Father Frédéric’s preaching sounded like an informal talk, but it had a bit more hidden in it than was apparent. In order to reach his listeners more effectively, the holy man did not hesitate to dramatize or play to the utmost on their sensibilities. Many tears were shed during his sermons. Eager to be edifying, he always paid close attention to his appearance in public. Hence in group photos he often looks stiff and stilted, a posture out of keeping with his true temperament, which was kind and cheerful. But all these pious artifices, which irritated some of his colleagues, stemmed from his desire to save souls, a desire the crowds recognized. In common with all saints, he radiated a kind of spiritual aura which, like the Old Testament shekinah, was a true and palpable sign of the presence of God. Father Edmond Gaudron, who made his acquaintance at the Collège Séraphique de Montréal around 1917, has described this phenomenon very well: “He was the one who made God appear to men who could not see God.”
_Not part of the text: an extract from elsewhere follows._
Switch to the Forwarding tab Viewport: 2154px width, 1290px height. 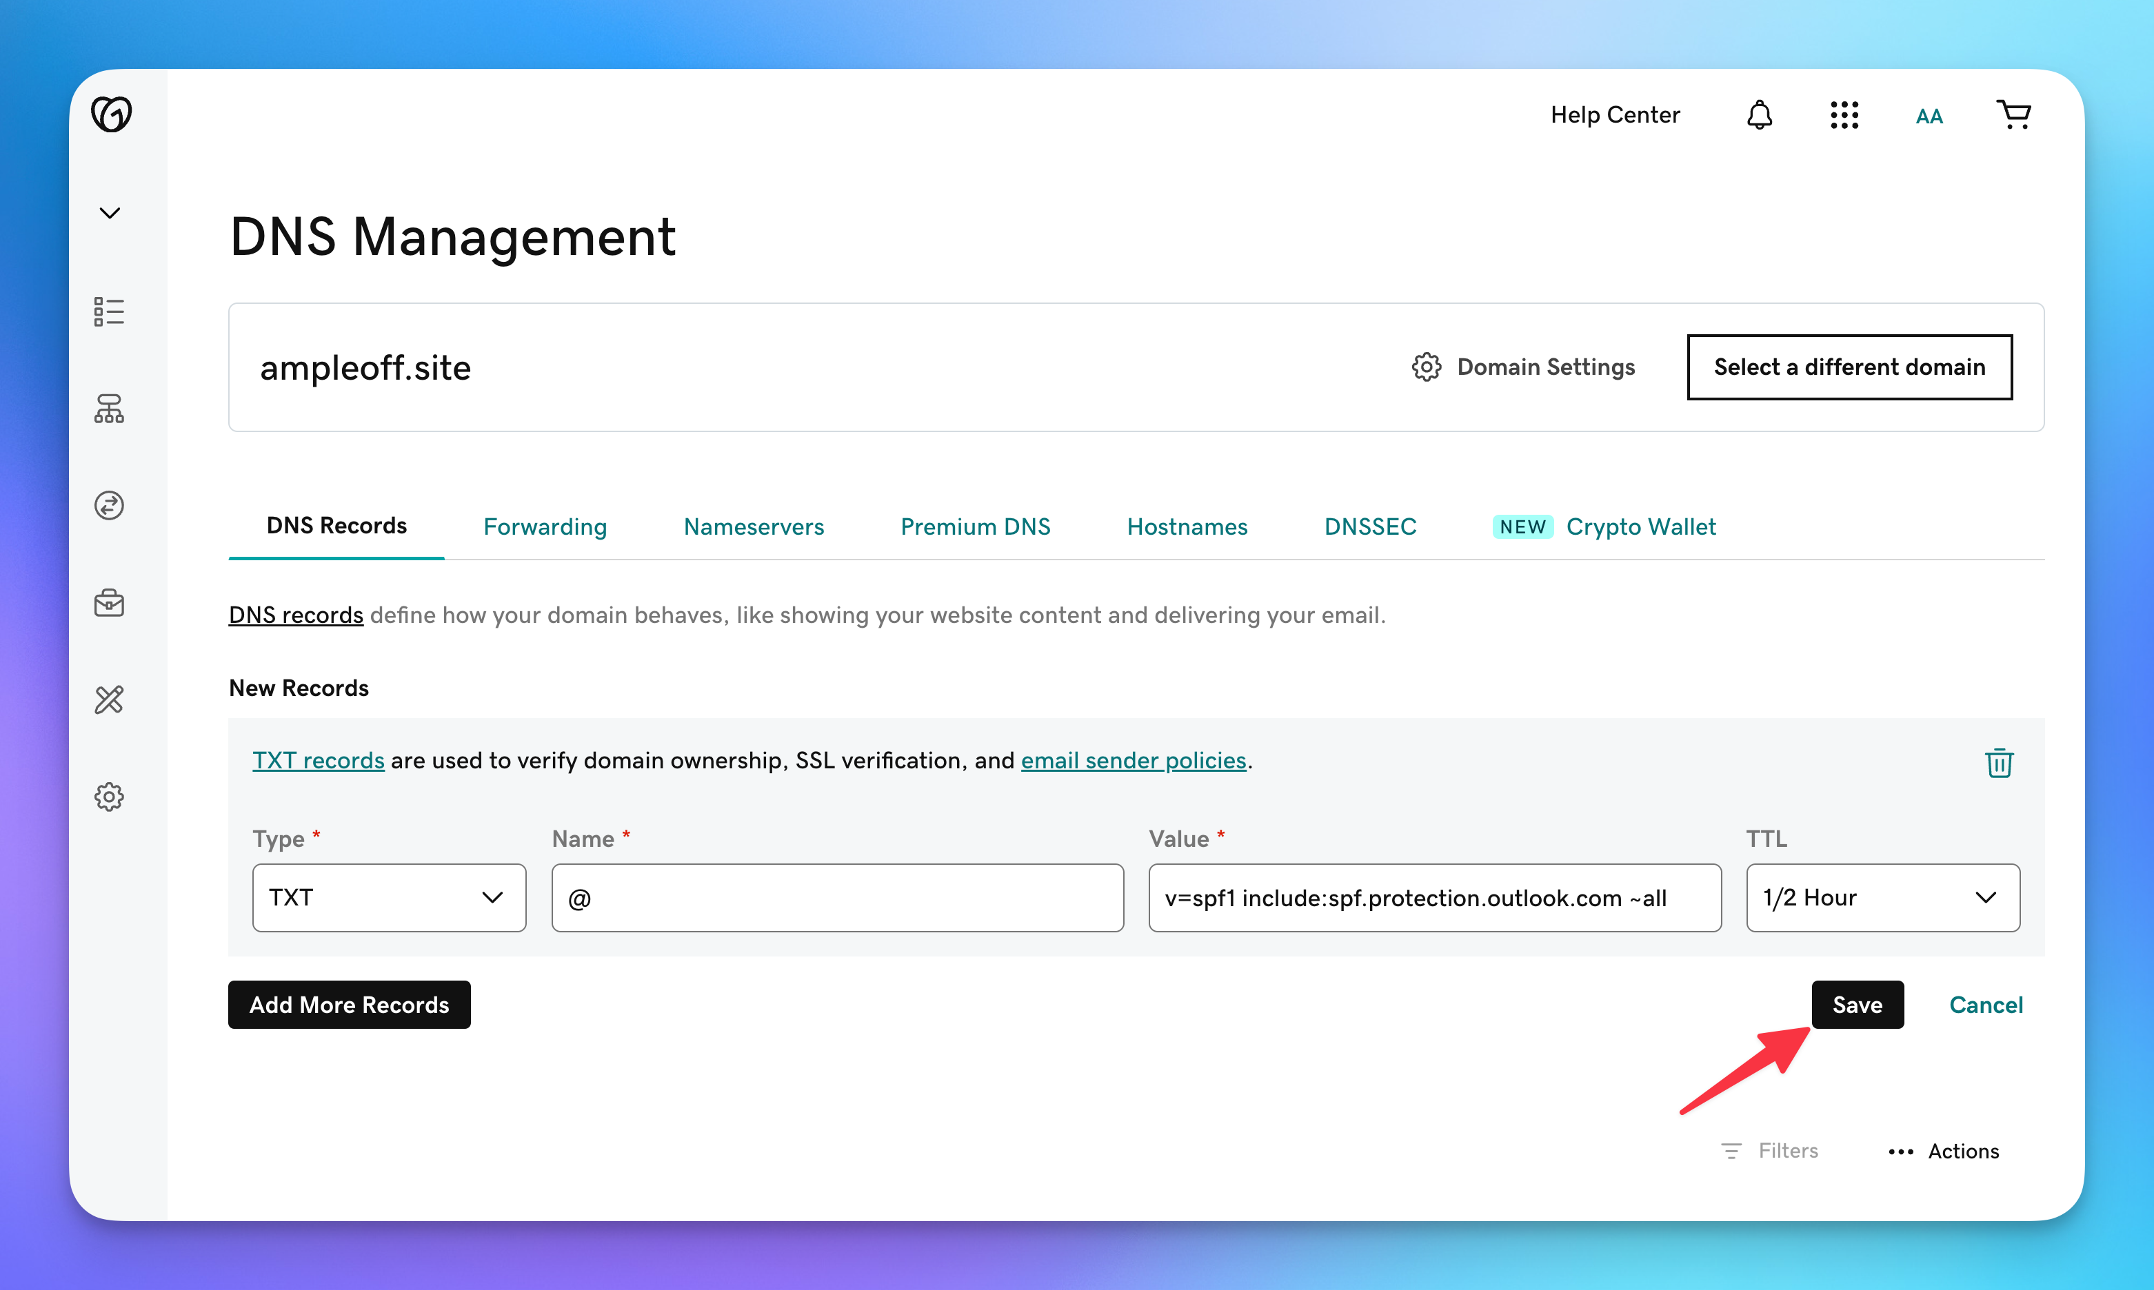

All in all, the role Father Frédéric played in Quebec was analogous to the one played in France by his compatriots Jean-Baptiste-Marie Vianney and Thérèse Martin: that of a living witness to the reality and holiness of God. It is to his credit that he succeeded in keeping to this path. When he arrived in Canada in 1881 the controversy about liberalism was raging. Abbé Desilets, his host, reportedly wanted to recruit him to support ultramontanism, a cause his bishop, Mgr Laflèche, also espoused. Between 1882 and 1888, however, the missionary from the Holy Land had time to ponder the question and decide on the course to pursue. In 1884 he wrote to his friend Provancher, another ardent ultramontane, that should he ever return to Canada, his work would be “exclusively a mission of charity, penitence, and peace.” It was a strictly spiritual program, patterned almost literally after the one St Francis of Assisi and his disciples had followed at the beginning of the 13th century. The sole objective of all his efforts during the 28 years he spent in the country was to win for God and for Christ the Canadians whom he loved so dearly, and to enhance their spiritual lives as much as possible.